Following February's weather disruptions, truckload freight shipments settled into more normal patterns during the week ending March 14, said DAT Freight & Analytics, which operates the DAT load board network. The number of loads posted to the network fell 11.4% and the number of trucks increased 9.2%, compared to the previous week, portending likely rate declines this week. Yet prior weeks' extremes in the other direction last week brought rates to a high plateau, well above averages for February.
National Average Spot Rates, March
**Van: $2.70 per mile, 30 cents higher than the February average
**Flatbed: $2.70 per mile, 14 cents higher
**Refrigerated: $2.95 per mile, 26 cents higher
The gains have been offset for owner-operators on higher costs, too, as diesel averaged $3.19 per gallon last week, up nearly 5 cents compared to the previous week.
That said, the seven-day average van and reefer line-haul rate, which excludes a calculated fuel surcharge to separate out owner-operators No. 1 cost's volatile effect, were at all-time highs for the DAT network.
Flatbed demand stays elevated
Flatbed load post volumes have been on the rise for four weeks in a row and the national average flatbed load-to-truck ratio rose from 74.6 to 77.6 last week, more than 15 points above the February average.
The average spot rate increased on 50 of DAT’s top 78 flatbed lanes by volume compared to the previous week. Twenty-two lanes were neutral and the rate declined on six lanes. The country’s busiest lane for spot flatbed freight last week -- the intrastate Lakeland, Florida, to Miami -- averaged $3.15 a mile and is up 11 cents over the past four weeks.
Flatbed market to watch
Baltimore, Maryland, is the number one roll-on/roll-off (RoRo) port in the United States, and handles most of the East Coast’s market share of such cargo annually. Baltimore’s proximity to major farm and construction equipment manufacturers in the Midwest makes it a key origin point for agriculture, farming and mining machinery. According to import data from PIERS, tonnage of RoRo equipment in February is up 301% year over year. Construction equipment represents 66% of total RoRo volume imports through the Port of Baltimore or the equivalent of 600 truckloads in February, which is about 340 more truckloads compared to February 2020.
Van volumes level off, markets to watch
While the number of loads moved was up 2% across DAT’s top 100 lanes for van freight, overall van load post volumes fell 23% week over week. With 11% more truck posts, the van load-to-truck ratio dropped from 7.81 to 5.43. The average rate improved on 44 of DAT’s top 100 lanes, was neutral on 27 lanes and was lower on 29 lanes.
Pricing held firm in key van markets despite declining outbound load volume, indicating that capacity is tight. In Memphis, Tennessee, volume was down 10% but tight capacity helped push the average van rate up 9 cents to $3.29 a mile compared to the previous week. In Atlanta, load volume declined 13%, yet the average rate increased 5 cents to $2.74 a mile. And in Los Angeles, the average outbound rate increased 2 cents to $3.32 a mile despite 27% less volume.

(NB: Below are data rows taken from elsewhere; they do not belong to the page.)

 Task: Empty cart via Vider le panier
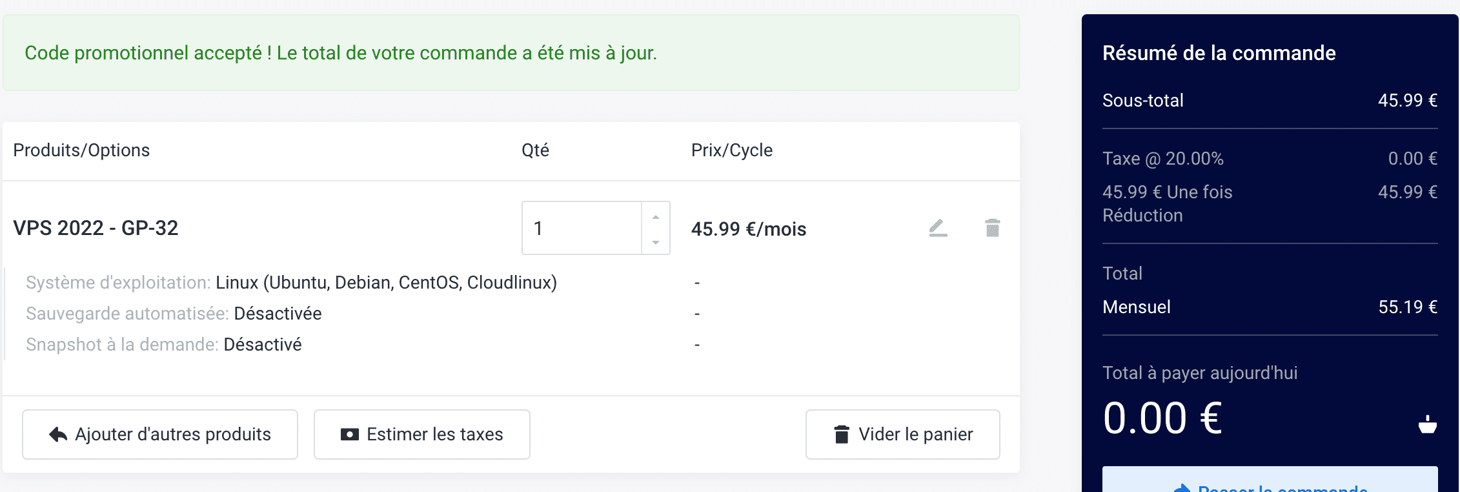click(903, 435)
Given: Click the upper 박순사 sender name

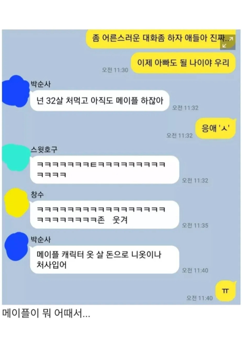Looking at the screenshot, I should (41, 84).
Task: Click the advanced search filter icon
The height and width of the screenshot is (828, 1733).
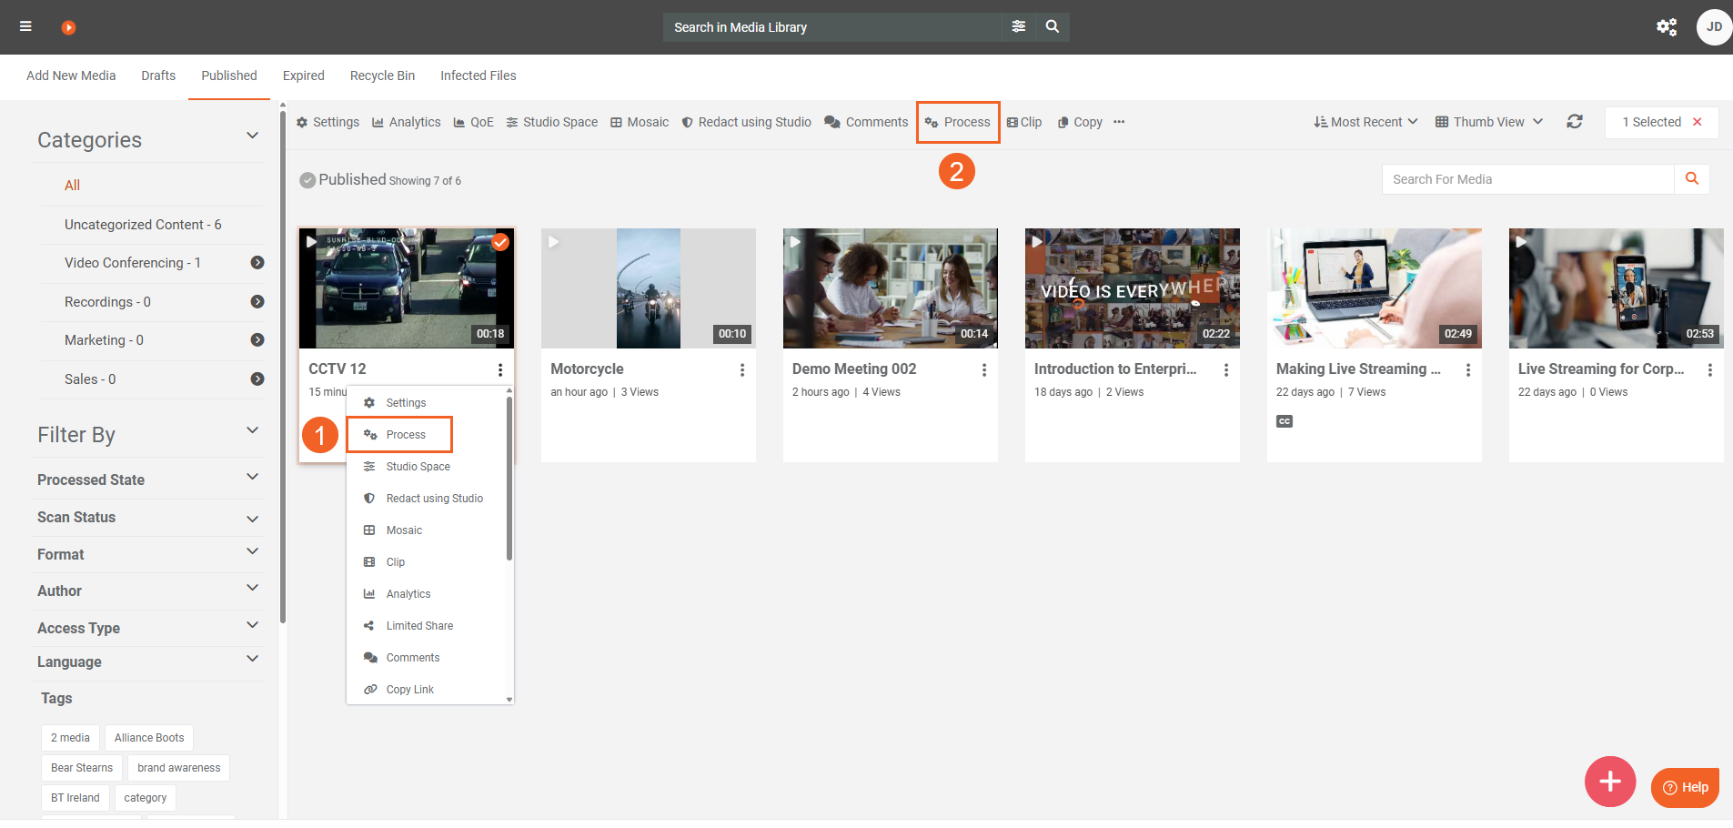Action: pos(1018,26)
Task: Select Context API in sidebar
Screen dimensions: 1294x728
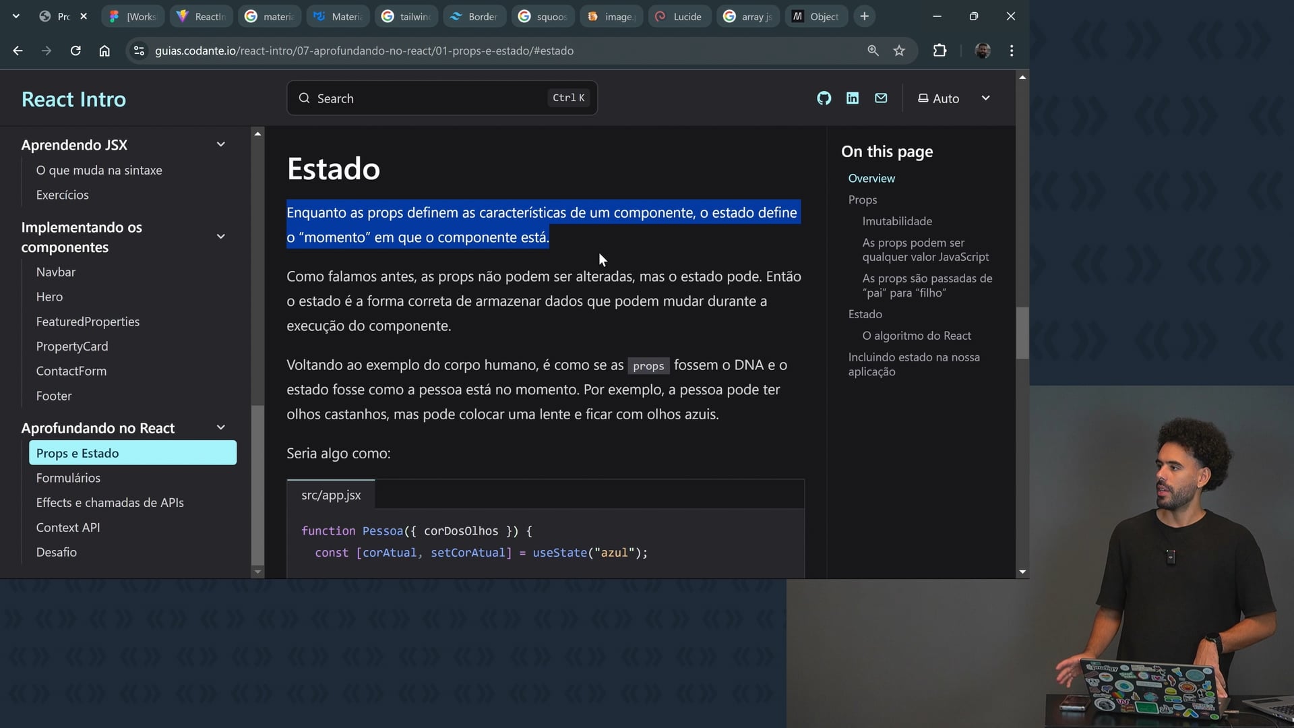Action: point(68,527)
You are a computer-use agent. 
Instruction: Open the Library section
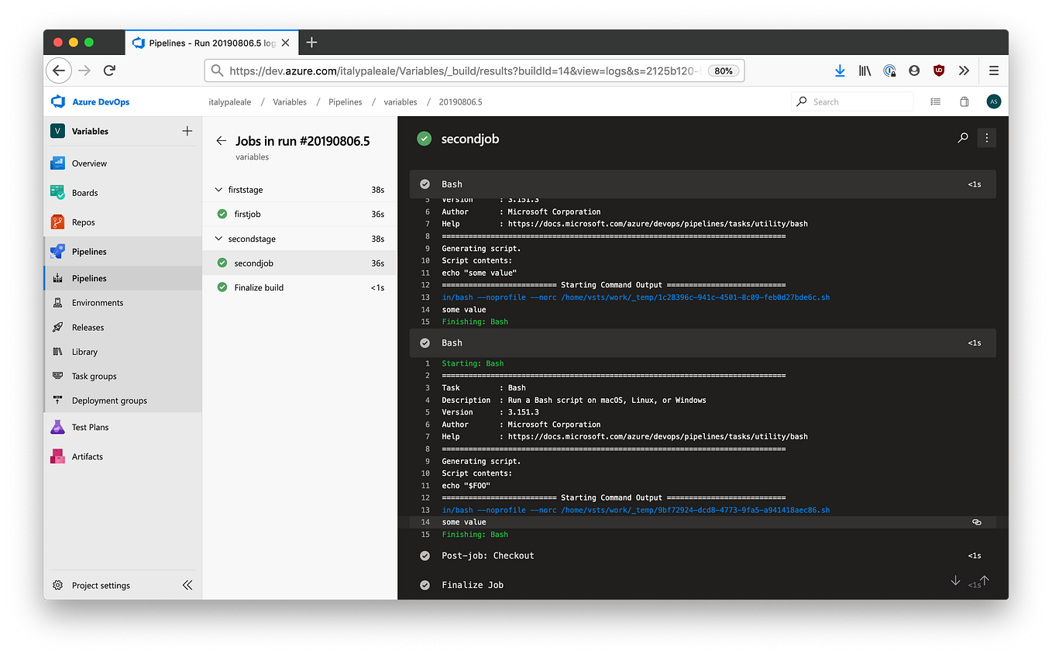(84, 351)
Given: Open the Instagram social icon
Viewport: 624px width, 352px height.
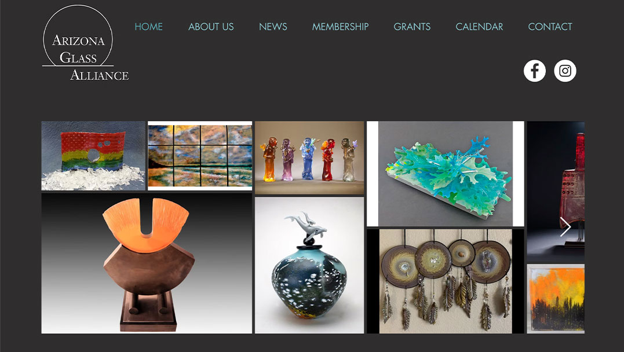Looking at the screenshot, I should [x=565, y=71].
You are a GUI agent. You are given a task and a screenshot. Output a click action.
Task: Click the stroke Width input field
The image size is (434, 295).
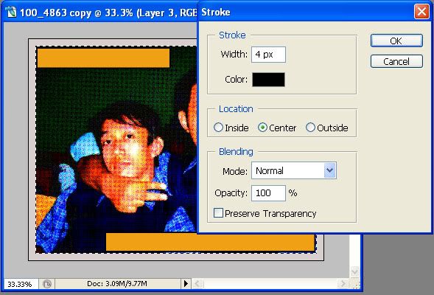[x=268, y=55]
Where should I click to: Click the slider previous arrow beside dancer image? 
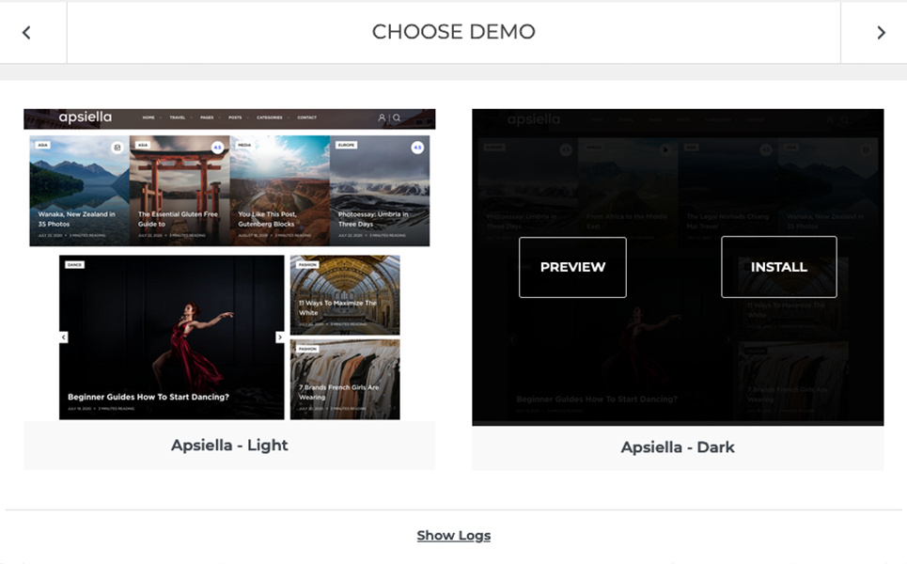(64, 337)
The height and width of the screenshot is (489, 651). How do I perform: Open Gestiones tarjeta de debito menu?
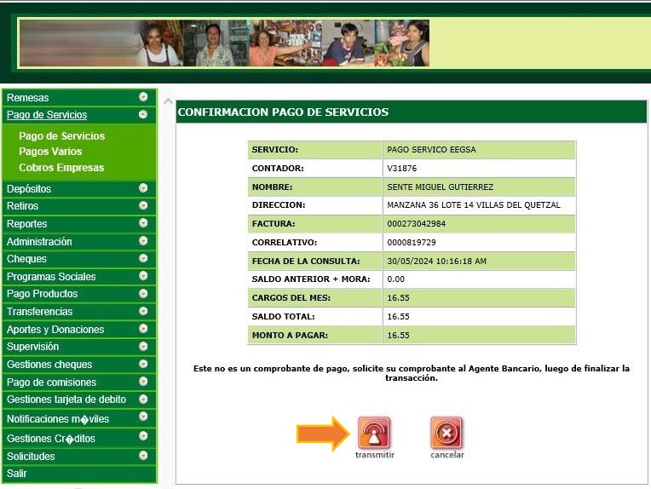pyautogui.click(x=66, y=400)
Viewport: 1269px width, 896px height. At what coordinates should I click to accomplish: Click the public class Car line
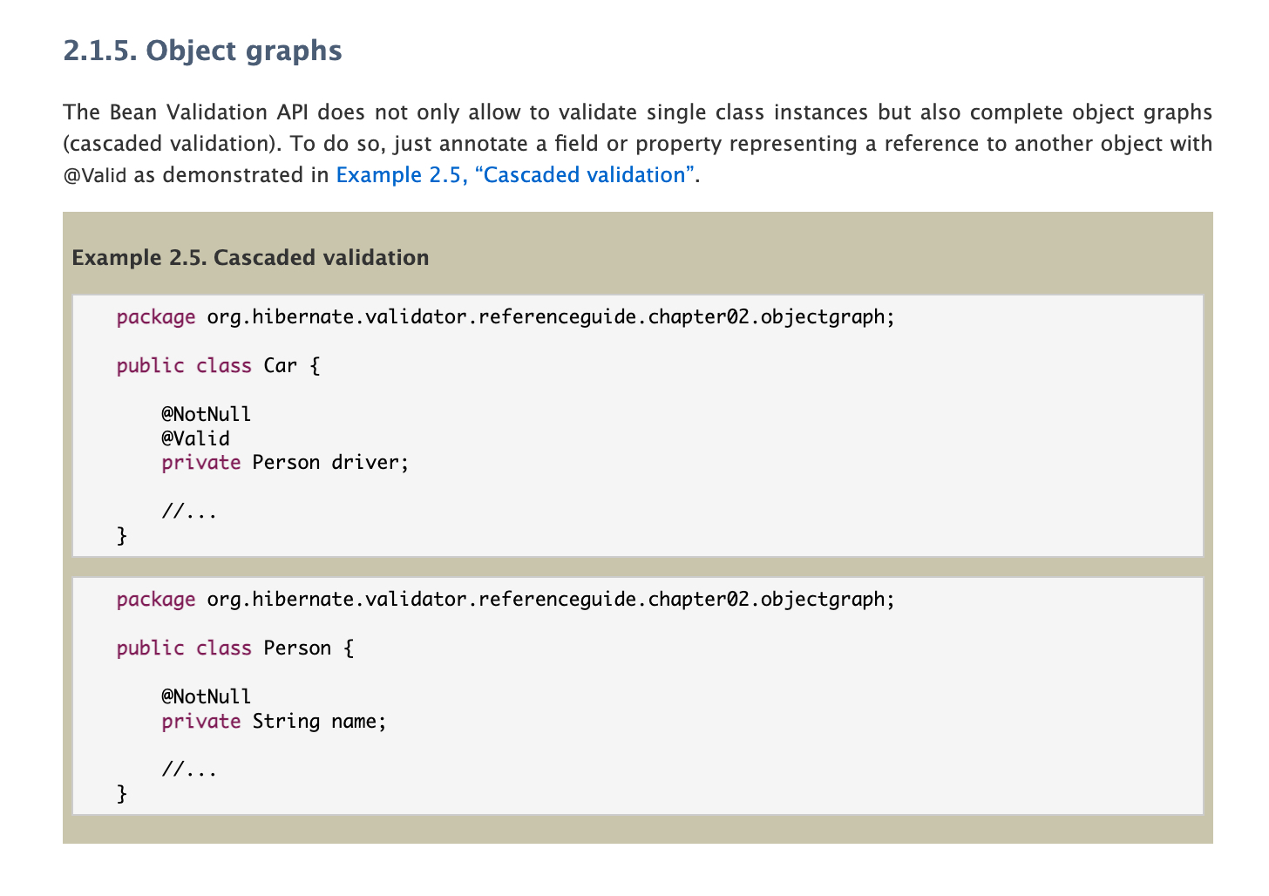pos(219,365)
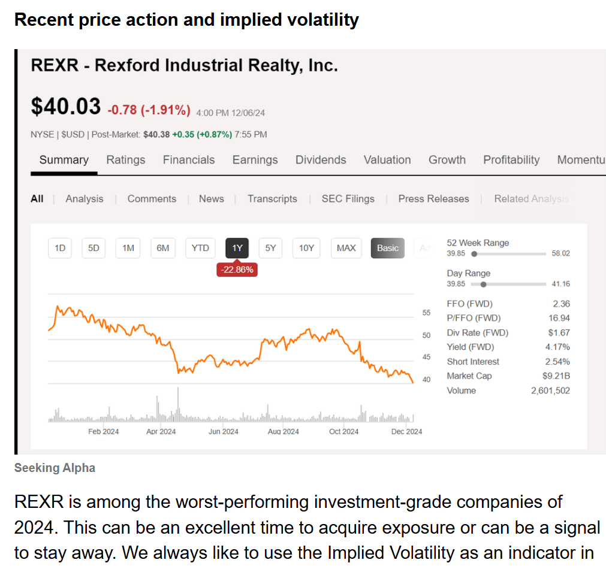The width and height of the screenshot is (606, 566).
Task: Select the Transcripts filter
Action: tap(272, 198)
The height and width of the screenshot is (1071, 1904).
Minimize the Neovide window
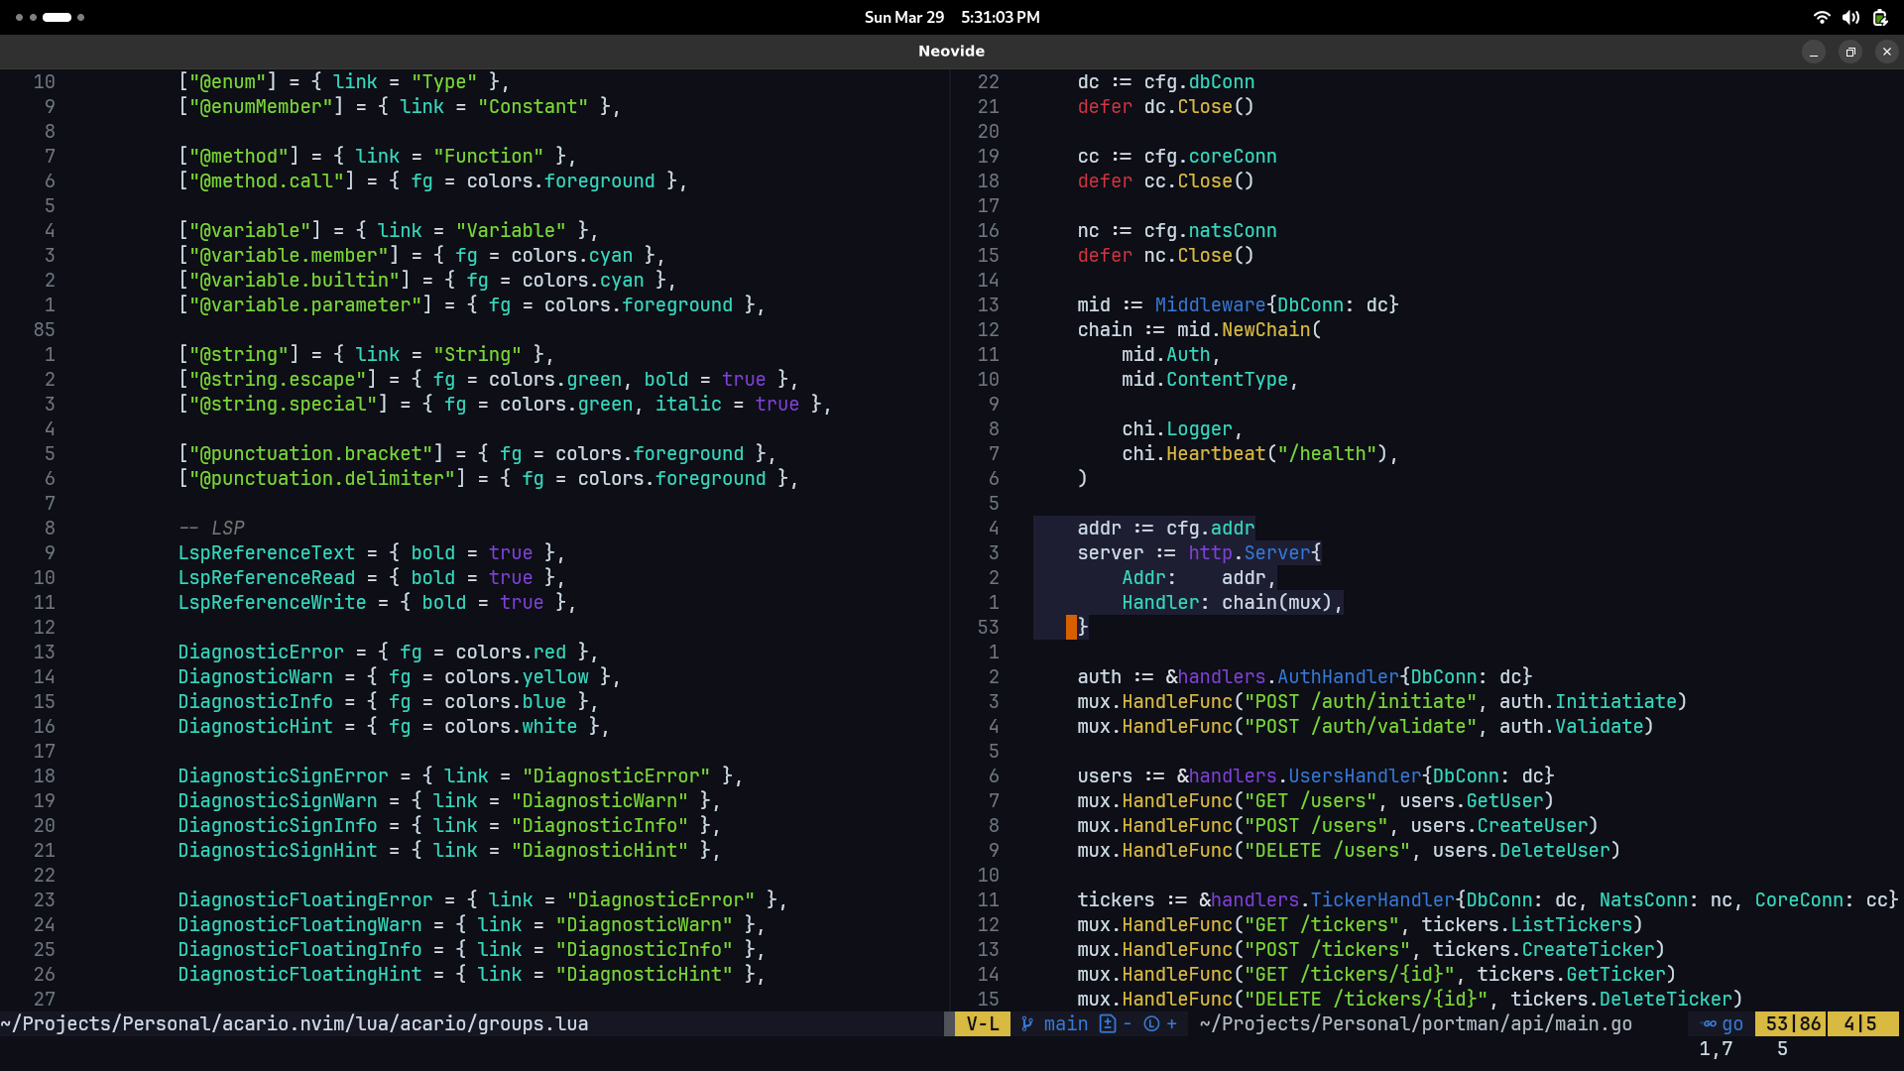[x=1814, y=52]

Reefer rates cool a degree or two
Spot rates in the reefer sector remain exceptionally high for this time of year. At $2.95 per mile, the national average spot reefer rate is 75 cents higher compared to the March average in 2020. Colder weather in the upper half of the U.S. this week should have kept reefers in demand as shippers add “protect from freeze” to bills of lading to prevent temperature-sensitive dry freight from freezing.
Load post volume in the temperature-controlled sector dropped by 23% week over week. With 8% more truck posts last week along with fewer load posts, the reefer load-to-truck ratio slipped from 15.62 to 11.02. The number of loads moved on DAT’s top 72 reefer lanes by volume was virtually unchanged compared to the previous week. The average rate, however, was higher on 43 of those lanes, neutral on 12, and lower on 17 lanes. Again, tight capacity is providing a toehold for spot truckload rates.